CONSIGNA: Devuelve sin cambios el fragmento de la reseña de Los soñadores que arranca en las palabras "ESPECTáCULOS" y termina justo después de "de un cinéfilo.".

TEXTO PARA REVISAR:
*****

ESPECTáCULOS
Un sueño impregnado por la revolución y el sexo
Los soñadores, el nuevo film de Bernardo Bertolucci, enlaza el Mayo francés con las obsesiones de un trío de jóvenes algo perverso, vehículo ideal para una París retratada con la pasión de un cinéfilo.
Por Luciano Monteagudo
Los legendarios levantamientos estudiantiles de Mayo del ’68, que hicieron tambalear el gobierno de Charles De Gaulle e impusieron la consigna la imaginación al poder, tuvieron un prólogo menos conocido pero no por ello menos apasionante. Tres meses antes, frente a la amenaza de despido de Henri Langlois, padre fundador de la Cinémathèque Française, un grupo de intelectuales, cinéfilos y realizadores –entre ellos Truffaut, Godard, Chabrol y Rivette, principales agitadores de la nouvelle vague– se lanzaron a la calle, llamaron a un estado de movilización, se enfrentaron a la policía y consiguieron torcerle el brazo al ministro de Cultura –André Malraux, nada menos– y devolver a Langlois a su puesto. Esos événements son los que Bernardo Bertolucci utiliza como punto de partida para Los soñadores, una evocación nostálgica de aquellos días de furia, amor libre y una utopía hecha al mismo tiempo de Mao, Janis Joplin y Buster Keaton.
“Sólo a los franceses se les ocurriría poner un cine en un palacio”, reflexiona Matthew (Michael Pitt), mientras atraviesa la sombra de la Torre Eiffel y se dirige al Palais Chaillot, sede aún hoy de la Cinémathèque. Cómo se ocupa de informarlo con su voz en off, Matthew tiene 20 años, es un estadounidense provinciano de San Diego llegado a París para estudiar francés, pero cautivado por el lenguaje del cine, que descifra cada noche en el santuario de Langlois. En las puertas del templo conoce a Isabelle (Eva Green) y Theo (Louis Garrel), en medio de las primeras protestas y movilizaciones, que tienen a Jean-Pierre Léaud –que actúa casi cuarenta años después el mismo papel que jugó en la vida real– como uno de sus principales sediciosos.

*****

LISTADO EXTRAÍDO:
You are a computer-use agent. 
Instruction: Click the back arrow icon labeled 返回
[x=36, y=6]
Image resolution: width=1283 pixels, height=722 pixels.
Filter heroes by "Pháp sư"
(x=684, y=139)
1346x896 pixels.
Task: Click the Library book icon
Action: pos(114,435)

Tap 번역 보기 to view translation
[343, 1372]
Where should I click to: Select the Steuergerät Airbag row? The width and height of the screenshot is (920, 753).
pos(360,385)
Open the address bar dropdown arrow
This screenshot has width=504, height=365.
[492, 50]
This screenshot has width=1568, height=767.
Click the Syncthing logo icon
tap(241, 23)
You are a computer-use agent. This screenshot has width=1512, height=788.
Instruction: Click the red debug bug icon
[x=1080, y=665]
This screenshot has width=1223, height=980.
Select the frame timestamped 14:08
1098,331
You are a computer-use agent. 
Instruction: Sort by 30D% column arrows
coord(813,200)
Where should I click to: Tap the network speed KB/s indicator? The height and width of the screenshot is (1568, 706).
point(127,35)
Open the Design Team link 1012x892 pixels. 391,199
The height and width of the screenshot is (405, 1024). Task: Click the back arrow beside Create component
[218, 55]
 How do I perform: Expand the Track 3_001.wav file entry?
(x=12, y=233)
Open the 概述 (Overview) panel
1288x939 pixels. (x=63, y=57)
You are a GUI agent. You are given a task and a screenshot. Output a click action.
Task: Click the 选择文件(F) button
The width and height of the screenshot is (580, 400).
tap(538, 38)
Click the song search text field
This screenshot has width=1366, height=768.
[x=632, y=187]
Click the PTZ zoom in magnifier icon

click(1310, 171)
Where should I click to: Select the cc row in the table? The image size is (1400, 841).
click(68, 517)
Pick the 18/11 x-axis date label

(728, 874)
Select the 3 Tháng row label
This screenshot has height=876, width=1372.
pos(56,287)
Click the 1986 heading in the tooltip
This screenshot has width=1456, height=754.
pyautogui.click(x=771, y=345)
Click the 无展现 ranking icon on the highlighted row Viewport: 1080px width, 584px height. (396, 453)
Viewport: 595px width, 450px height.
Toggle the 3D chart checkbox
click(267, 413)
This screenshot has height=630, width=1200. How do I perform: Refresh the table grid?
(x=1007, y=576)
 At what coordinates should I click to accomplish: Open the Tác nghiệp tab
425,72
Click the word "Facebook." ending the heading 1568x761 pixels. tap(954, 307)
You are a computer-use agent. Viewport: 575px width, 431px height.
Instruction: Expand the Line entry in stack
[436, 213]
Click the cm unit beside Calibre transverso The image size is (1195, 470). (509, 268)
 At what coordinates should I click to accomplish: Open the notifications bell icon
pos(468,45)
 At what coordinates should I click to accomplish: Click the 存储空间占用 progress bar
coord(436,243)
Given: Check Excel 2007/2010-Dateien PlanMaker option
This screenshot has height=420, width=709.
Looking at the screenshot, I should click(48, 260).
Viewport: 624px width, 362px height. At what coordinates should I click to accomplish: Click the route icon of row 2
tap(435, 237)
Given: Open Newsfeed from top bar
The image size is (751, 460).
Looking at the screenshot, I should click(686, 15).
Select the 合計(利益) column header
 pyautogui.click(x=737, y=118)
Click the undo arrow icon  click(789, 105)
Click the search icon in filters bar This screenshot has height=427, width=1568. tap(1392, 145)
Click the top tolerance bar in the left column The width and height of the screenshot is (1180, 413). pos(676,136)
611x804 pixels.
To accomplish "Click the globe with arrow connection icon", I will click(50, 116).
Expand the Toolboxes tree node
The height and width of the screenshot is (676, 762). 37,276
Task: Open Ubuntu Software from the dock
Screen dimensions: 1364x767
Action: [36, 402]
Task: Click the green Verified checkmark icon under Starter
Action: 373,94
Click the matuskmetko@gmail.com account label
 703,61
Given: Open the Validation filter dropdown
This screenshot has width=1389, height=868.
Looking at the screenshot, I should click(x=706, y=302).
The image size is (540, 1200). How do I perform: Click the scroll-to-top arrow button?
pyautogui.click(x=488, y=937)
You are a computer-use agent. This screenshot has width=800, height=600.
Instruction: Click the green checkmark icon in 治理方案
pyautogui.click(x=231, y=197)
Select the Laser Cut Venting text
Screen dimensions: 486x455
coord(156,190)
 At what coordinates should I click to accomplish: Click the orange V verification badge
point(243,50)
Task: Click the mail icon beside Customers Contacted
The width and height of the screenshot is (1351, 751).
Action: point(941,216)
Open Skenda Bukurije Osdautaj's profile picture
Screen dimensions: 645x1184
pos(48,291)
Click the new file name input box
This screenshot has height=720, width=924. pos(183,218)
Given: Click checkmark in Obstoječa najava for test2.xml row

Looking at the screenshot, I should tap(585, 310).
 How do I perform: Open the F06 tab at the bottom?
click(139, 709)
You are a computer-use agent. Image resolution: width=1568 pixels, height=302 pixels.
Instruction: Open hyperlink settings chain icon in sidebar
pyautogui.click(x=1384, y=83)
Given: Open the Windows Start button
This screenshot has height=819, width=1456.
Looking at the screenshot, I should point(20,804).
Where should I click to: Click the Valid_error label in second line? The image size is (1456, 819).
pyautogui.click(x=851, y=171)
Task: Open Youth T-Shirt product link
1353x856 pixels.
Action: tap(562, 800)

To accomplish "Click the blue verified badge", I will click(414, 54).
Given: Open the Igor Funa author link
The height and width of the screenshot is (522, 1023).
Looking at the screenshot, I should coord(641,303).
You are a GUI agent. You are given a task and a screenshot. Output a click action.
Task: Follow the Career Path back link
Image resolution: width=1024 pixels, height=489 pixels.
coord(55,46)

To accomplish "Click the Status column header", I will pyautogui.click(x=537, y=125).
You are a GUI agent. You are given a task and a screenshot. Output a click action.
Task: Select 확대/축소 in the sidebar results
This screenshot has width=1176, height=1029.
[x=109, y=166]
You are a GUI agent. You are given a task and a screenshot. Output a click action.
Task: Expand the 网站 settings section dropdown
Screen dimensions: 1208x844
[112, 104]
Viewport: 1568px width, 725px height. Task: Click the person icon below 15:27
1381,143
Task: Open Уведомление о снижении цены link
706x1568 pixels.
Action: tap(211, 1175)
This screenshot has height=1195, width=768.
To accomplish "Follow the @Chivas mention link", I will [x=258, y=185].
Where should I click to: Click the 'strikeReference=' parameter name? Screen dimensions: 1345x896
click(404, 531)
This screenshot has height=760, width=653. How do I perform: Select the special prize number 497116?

*****

TU RESPUESTA:
ESPECTáCULOS
Un sueño impregnado por la revolución y el sexo
Los soñadores, el nuevo film de Bernardo Bertolucci, enlaza el Mayo francés con las obsesiones de un trío de jóvenes algo perverso, vehículo ideal para una París retratada con la pasión de un cinéfilo.